A month later, I spent a week camping in the Lakes and picked up a copy of Walking the Wainwrights by Stuart Marshall. Flicking through it, I saw that one of the 36 circular walks started a mere mile or so away from our campsite. “Would you mind dreadfully, dearest, darlingest husband,” I asked, “if I deserted you for an hour or eight? It would be criminal to come camping in the Lakes without trying to bag some Wainwrights.” “Of course not, my sweet” he replied. “Nothing would give me more pleasure than spending a day of our first holiday together for years shopping in Keswick all by myself.”

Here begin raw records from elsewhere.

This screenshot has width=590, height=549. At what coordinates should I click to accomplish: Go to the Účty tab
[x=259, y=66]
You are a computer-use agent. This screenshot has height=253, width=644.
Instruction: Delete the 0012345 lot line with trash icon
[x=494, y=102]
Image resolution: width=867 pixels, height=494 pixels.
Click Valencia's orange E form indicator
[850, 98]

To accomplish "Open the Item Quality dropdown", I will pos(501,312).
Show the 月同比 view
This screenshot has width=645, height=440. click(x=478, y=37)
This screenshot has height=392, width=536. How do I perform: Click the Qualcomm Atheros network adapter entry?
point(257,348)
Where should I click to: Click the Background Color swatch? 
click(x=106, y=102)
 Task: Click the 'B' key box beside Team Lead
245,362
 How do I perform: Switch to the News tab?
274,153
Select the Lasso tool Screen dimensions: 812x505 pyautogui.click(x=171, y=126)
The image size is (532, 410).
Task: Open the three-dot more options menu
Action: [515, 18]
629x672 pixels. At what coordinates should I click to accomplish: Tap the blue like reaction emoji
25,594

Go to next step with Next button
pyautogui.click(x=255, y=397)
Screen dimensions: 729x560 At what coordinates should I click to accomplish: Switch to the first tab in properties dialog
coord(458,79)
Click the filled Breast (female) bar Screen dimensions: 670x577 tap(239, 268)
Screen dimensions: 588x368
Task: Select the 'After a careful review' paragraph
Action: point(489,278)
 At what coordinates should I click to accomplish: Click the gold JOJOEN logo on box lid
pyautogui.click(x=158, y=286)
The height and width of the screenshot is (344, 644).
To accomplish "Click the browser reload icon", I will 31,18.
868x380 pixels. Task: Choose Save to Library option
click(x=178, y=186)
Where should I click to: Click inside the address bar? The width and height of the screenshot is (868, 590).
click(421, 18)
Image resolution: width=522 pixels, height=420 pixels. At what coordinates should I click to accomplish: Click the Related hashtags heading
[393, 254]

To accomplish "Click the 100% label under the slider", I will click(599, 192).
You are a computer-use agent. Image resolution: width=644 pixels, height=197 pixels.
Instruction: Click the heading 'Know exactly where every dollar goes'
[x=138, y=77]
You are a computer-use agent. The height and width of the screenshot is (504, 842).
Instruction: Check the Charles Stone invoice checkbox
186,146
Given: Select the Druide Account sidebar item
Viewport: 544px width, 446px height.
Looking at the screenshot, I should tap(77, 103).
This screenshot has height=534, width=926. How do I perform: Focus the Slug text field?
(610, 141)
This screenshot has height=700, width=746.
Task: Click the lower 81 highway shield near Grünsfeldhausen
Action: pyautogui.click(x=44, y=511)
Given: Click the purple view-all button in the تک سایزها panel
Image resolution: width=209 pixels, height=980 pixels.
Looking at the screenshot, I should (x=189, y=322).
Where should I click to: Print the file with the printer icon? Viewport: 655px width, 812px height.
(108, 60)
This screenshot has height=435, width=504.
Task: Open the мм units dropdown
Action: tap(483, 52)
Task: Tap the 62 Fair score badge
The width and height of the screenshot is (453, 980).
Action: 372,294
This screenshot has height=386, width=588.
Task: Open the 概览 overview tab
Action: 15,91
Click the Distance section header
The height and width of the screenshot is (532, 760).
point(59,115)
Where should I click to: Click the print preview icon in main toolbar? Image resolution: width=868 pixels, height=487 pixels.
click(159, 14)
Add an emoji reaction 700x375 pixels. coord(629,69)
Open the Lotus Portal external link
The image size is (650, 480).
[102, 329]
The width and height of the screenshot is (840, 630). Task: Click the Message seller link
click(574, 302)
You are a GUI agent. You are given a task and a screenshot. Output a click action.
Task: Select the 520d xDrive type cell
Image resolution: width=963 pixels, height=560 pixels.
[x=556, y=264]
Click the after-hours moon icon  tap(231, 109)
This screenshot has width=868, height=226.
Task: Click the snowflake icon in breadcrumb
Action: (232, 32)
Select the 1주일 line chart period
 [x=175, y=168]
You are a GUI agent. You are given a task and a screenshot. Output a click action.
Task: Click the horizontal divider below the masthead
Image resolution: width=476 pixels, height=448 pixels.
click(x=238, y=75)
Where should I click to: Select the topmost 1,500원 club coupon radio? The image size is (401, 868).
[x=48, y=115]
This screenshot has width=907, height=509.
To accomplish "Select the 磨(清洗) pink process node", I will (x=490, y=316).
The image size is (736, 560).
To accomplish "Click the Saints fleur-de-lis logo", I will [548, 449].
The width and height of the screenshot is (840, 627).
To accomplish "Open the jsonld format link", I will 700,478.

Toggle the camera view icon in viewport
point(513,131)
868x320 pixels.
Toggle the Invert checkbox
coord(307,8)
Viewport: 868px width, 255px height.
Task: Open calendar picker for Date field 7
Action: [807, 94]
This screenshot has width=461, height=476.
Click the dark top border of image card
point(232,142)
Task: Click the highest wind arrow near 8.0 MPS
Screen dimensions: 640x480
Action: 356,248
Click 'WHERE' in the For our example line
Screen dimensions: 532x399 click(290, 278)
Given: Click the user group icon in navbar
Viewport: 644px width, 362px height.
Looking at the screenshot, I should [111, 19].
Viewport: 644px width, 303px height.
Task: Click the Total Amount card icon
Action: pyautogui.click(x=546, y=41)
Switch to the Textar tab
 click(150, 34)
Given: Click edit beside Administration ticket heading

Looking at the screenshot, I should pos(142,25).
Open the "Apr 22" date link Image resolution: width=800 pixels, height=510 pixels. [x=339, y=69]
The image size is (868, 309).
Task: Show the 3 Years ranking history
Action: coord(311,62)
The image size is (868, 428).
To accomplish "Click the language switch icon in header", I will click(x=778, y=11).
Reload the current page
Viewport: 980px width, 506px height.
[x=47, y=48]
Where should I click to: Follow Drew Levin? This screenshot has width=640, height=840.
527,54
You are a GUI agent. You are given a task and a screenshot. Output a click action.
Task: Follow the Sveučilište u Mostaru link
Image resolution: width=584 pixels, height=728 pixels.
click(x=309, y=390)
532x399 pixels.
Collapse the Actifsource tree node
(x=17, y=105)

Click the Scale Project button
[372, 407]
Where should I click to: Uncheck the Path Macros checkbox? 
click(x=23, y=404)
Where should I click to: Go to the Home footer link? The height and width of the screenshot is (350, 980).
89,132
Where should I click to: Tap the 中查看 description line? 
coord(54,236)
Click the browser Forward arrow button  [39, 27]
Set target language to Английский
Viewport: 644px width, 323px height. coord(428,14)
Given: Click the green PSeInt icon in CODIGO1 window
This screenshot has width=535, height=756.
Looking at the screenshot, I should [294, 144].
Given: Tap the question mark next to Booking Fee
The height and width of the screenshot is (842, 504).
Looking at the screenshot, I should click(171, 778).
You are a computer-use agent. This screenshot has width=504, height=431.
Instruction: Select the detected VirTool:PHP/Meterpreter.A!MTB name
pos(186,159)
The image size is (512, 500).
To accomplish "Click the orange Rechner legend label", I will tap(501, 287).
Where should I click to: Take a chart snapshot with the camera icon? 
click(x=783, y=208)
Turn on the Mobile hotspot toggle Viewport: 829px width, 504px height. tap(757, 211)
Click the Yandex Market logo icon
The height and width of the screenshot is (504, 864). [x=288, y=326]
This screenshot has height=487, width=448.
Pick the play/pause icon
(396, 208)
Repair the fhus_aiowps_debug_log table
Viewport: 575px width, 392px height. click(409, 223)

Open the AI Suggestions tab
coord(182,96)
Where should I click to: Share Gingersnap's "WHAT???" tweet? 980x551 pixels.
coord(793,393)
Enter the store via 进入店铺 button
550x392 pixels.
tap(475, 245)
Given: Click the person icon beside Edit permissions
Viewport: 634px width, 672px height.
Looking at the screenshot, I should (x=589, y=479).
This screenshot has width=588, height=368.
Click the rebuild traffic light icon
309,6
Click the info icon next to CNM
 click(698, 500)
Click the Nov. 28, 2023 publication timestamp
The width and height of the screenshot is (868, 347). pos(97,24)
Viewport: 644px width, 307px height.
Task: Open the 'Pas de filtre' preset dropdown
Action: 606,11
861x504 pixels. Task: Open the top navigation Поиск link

Choosing to overlook the tones of heavy sarcasm, I thanked him profusely and set off. An hour and a half later, when I was completely and utterly lost and had yet to find my way to the first of five peaks, I was regretting that decision, but thirty minutes after that, when I’d followed a posse of walkers up a likely looking path and was stood on top of Clough Head looking at some of the most stunning views I’d ever seen, I knew I was hooked.
And so it was that last weekend, I stopped off in the Lake District for a day on my way to Liverpool from London, and completed a second of the circular walks.
2 circular walks down, 34 circular walks to go. Or rather, 12 Wainwrights down, 202 to go. Roll on next summer.
*There is no noun that can’t be verbed.